Optimising MySQL query with date range and join


I have the following query:

SELECT COUNT(*)
  FROM datum d

  JOIN datum_type dt
    ON dt.datum_id = d.id
   AND dt.type_id = '3' 

 WHERE d.added_time >=  DATE_FORMAT(CURDATE(), '%Y-%m')
   AND d.added_time <   DATE_FORMAT(CURDATE() + INTERVAL 1 MONTH, '%Y-%m')

There are indexes on d.id (PRIMARY), d.added_time, dt.datum_id and dt.type_id

The current explain plan is:

+----+-------------+-------+--------+--------------------+---------+---------+-------------+--------+-------------+
| id | select_type | table |  type  |   possible_keys    |   key   | key_len |     ref     |  rows  |    Extra    |
+----+-------------+-------+--------+--------------------+---------+---------+-------------+--------+-------------+
|  1 | SIMPLE      | dt    | ref    | type_id,datum_id   | type_id |       1 | const       | 602628 |             |
|  1 | SIMPLE      | d     | eq_ref | PRIMARY,added_time | PRIMARY |       8 | dt.datum_id |      1 | Using where |
+----+-------------+-------+--------+--------------------+---------+---------+-------------+--------+-------------+

As we have datum records for quite some time, it appears to be joining the type in first using the datum.id PRIMARY and then scanning each joined row to see if the datum.added_time is within the range.

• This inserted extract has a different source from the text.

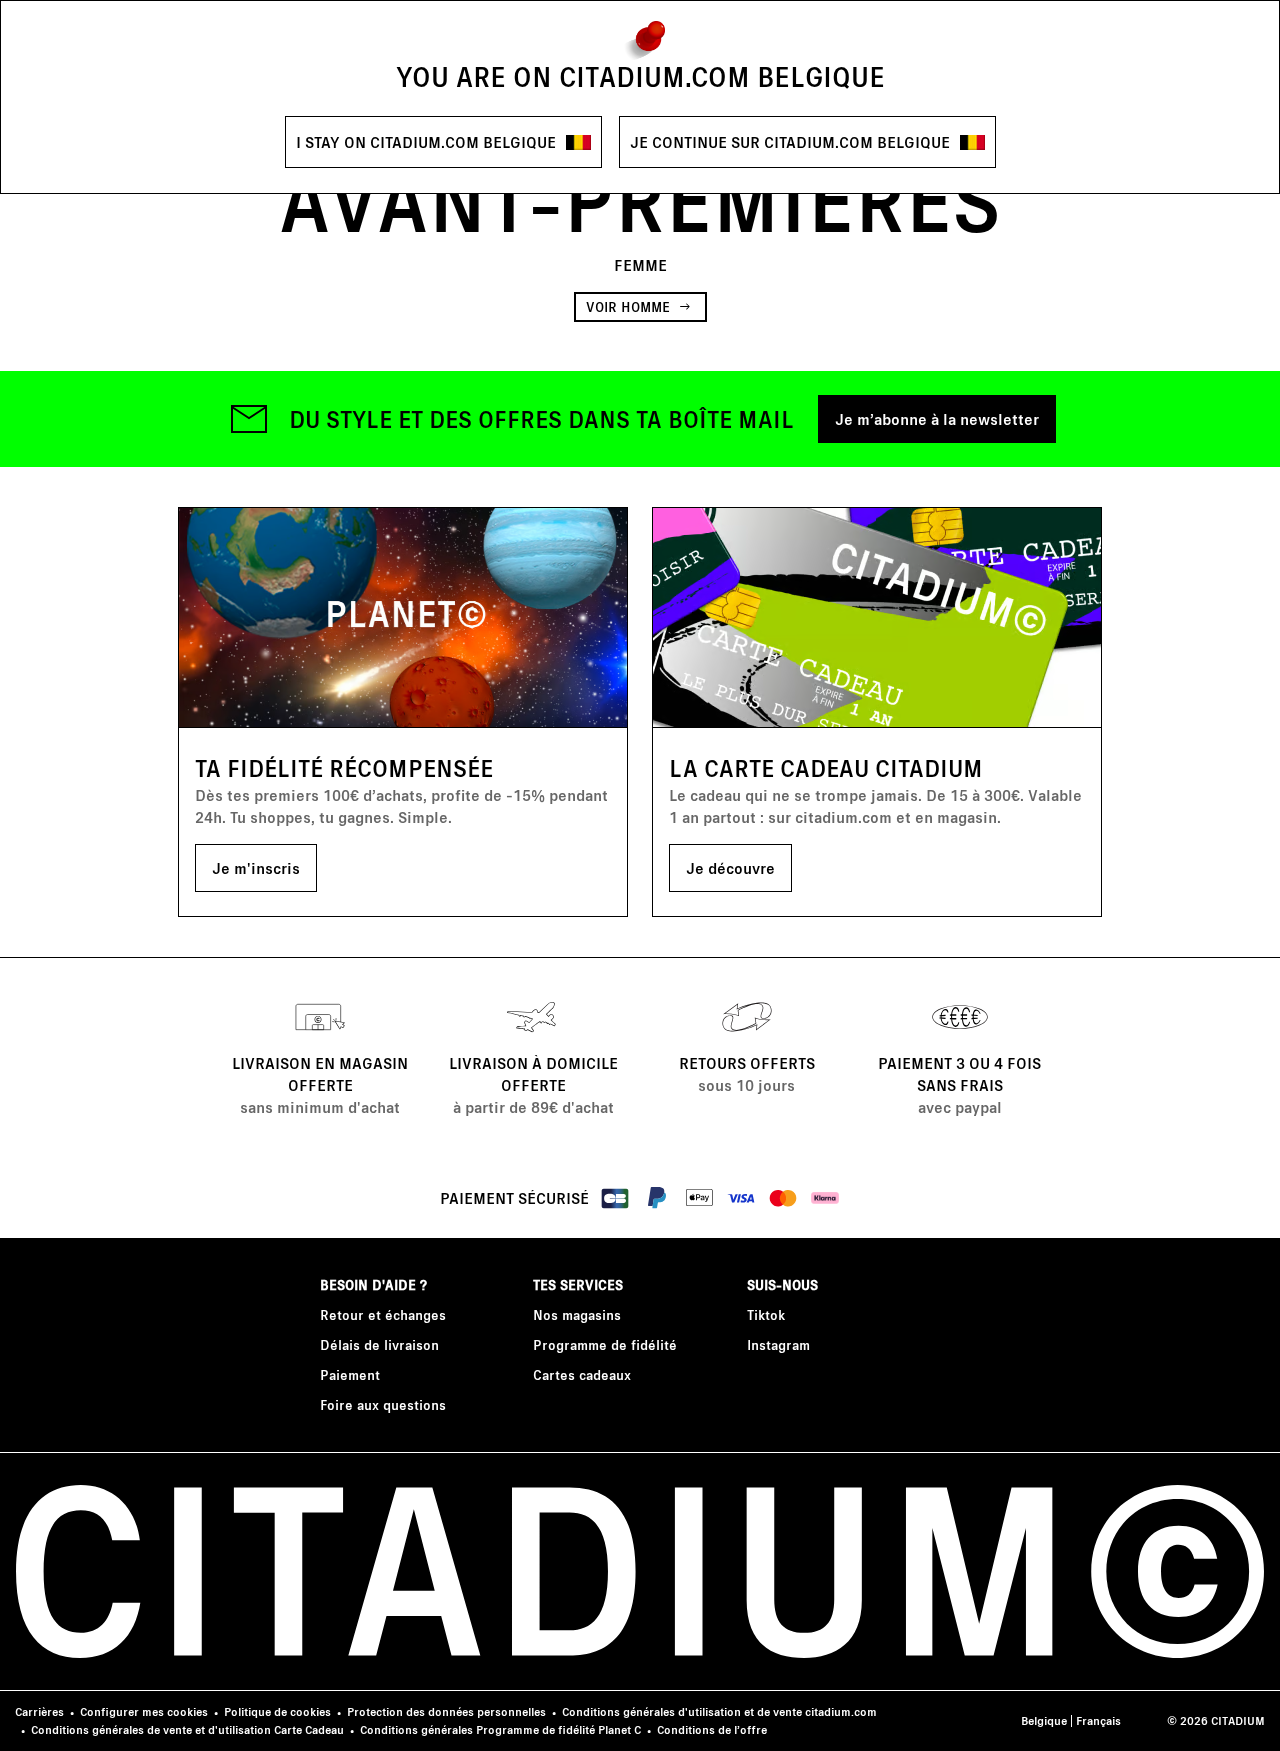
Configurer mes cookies (144, 1711)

I tried using the added_time index but the explain plan was:

+----+-------------+-------+-------+------------------+------------+---------+------+---------+--------------------------+
| id | select_type | table | type  |  possible_keys   |    key     | key_len | ref  |  rows   |          Extra           |
+----+-------------+-------+-------+------------------+------------+---------+------+---------+--------------------------+
|  1 | SIMPLE      | d     | index | added_time       | added_time |       4 | NULL | 6195194 | Using where; Using index |
|  1 | SIMPLE      | dt    | ref   | type_id,datum_id | datum_id   |       8 | d.id |       1 | Using where              |
+----+-------------+-------+-------+------------------+------------+---------+------+---------+--------------------------+  

Which takes almost as long as there are so many datum_types of different datum_type.type_id within the datum.added_time range.

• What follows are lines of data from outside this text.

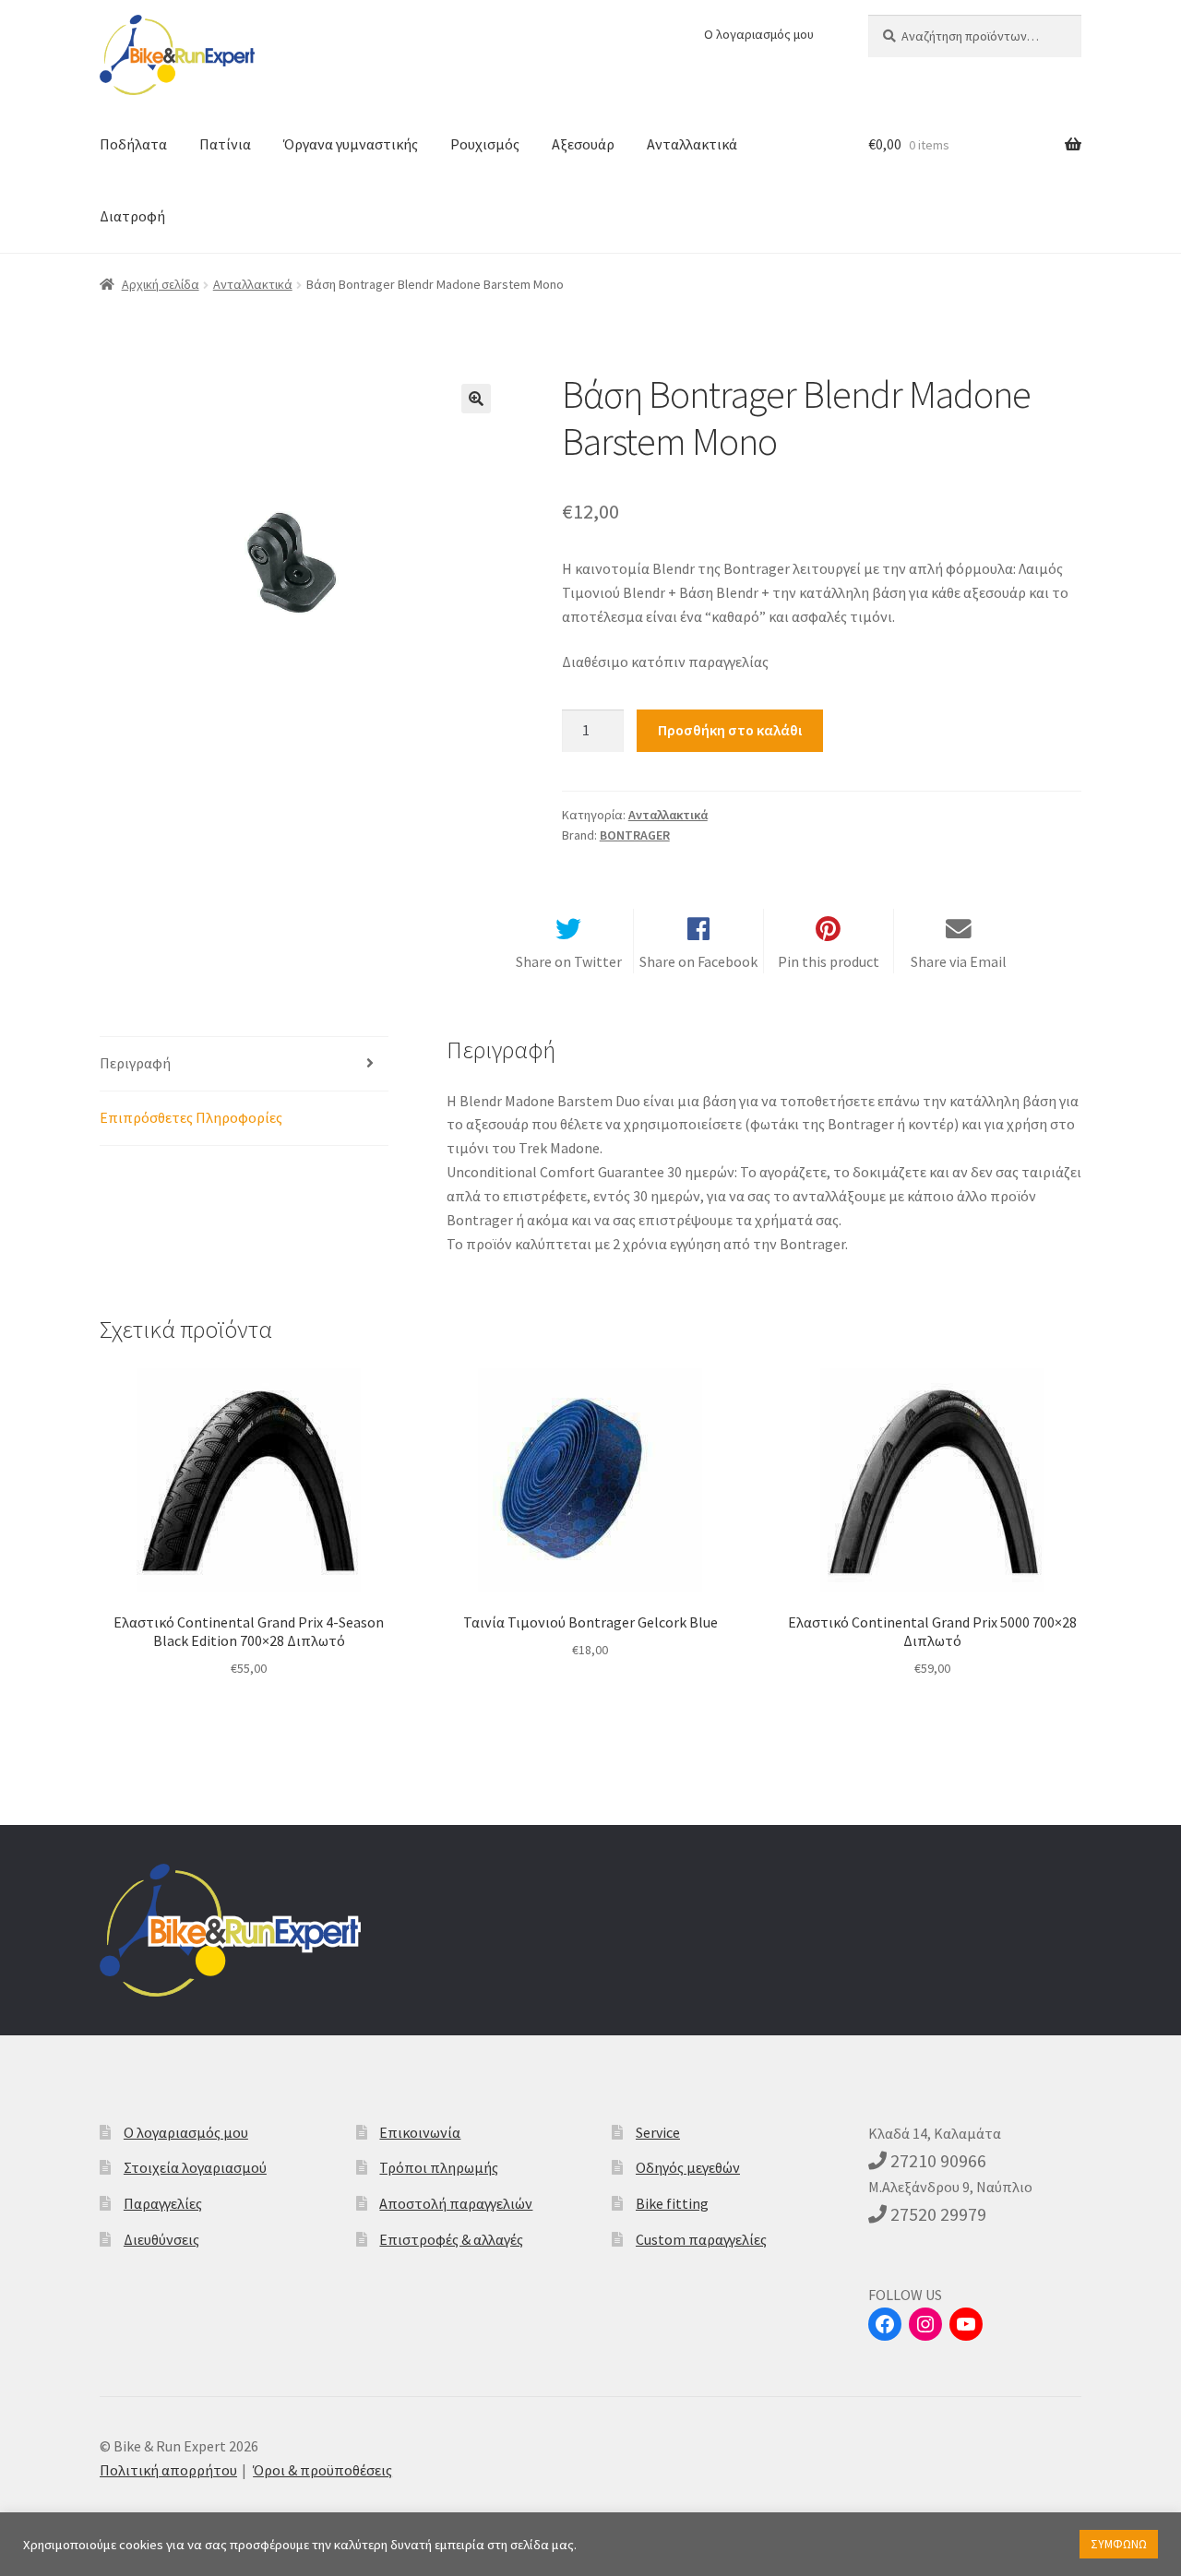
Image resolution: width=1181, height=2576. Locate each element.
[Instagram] (925, 2324)
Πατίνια (225, 144)
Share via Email (959, 961)
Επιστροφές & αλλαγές (451, 2239)
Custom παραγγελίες (701, 2239)
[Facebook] (884, 2324)
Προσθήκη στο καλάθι (730, 730)
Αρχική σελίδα (160, 284)
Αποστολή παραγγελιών (455, 2203)
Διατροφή (132, 216)
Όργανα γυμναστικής (350, 144)
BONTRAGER (635, 835)
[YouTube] (966, 2324)
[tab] (244, 1064)
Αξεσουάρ (583, 144)
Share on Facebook (698, 961)
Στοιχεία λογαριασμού (195, 2167)
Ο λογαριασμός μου (759, 34)
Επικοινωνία (419, 2132)
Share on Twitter (569, 961)
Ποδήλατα (133, 144)
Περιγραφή (135, 1063)
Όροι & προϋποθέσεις (322, 2470)
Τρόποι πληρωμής (438, 2167)
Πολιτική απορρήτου (168, 2470)
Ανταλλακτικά (692, 144)
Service (658, 2132)
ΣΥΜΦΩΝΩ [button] (1119, 2544)
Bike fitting (672, 2203)
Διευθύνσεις (161, 2239)
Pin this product (828, 961)
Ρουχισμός (484, 144)
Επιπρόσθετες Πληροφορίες (191, 1117)
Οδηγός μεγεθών (688, 2167)
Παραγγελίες (163, 2203)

Is there some combination of index that may speed this up?


Solution

  • Let me assume that added_time is datetime or date. Then, you should express the conditions as strings. Instead, use date constants:

    SELECT COUNT(*)
    FROM datum d JOIN
         datum_type dt
         ON dt.datum_id = d.id AND
            dt.type_id = '3' 
    WHERE d.added_time >= DATE_SUB(CURDATE(), INTERVAL DAY(CURDATE()) - 1 DAY) AND
          d.added_time < DATE_ADD(DATE_SUB(CURDATE(), INTERVAL DAY(CURDATE()) - 1 DAY), INTERVAL 1 MONTH);
    

    This can take advantage of an index on datum(added_time, id) and datum_type(datum_id, type_id).

    If there are no duplicate records (for the count) coming from datum_type, I would suggest that you rewrite the query as:

    SELECT COUNT(*)
    FROM datum d
    WHERE d.added_time >= DATE_SUB(CURDATE(), INTERVAL DAY(CURDATE()) - 1 DAY) AND
          d.added_time < DATE_ADD(DATE_SUB(CURDATE(), INTERVAL DAY(CURDATE()) - 1 DAY), INTERVAL 1 MONTH) AND
          EXISTS (SELECT 1
                  FROM datum_type dt
                  WHERE dt.datum_id = d.id AND dt.type_id = '3'
                 );
    

    If type_id is an integer, then you should drop the single quotes. Mixing different data types in SQL can confuse the optimize and prevent the use of indexes.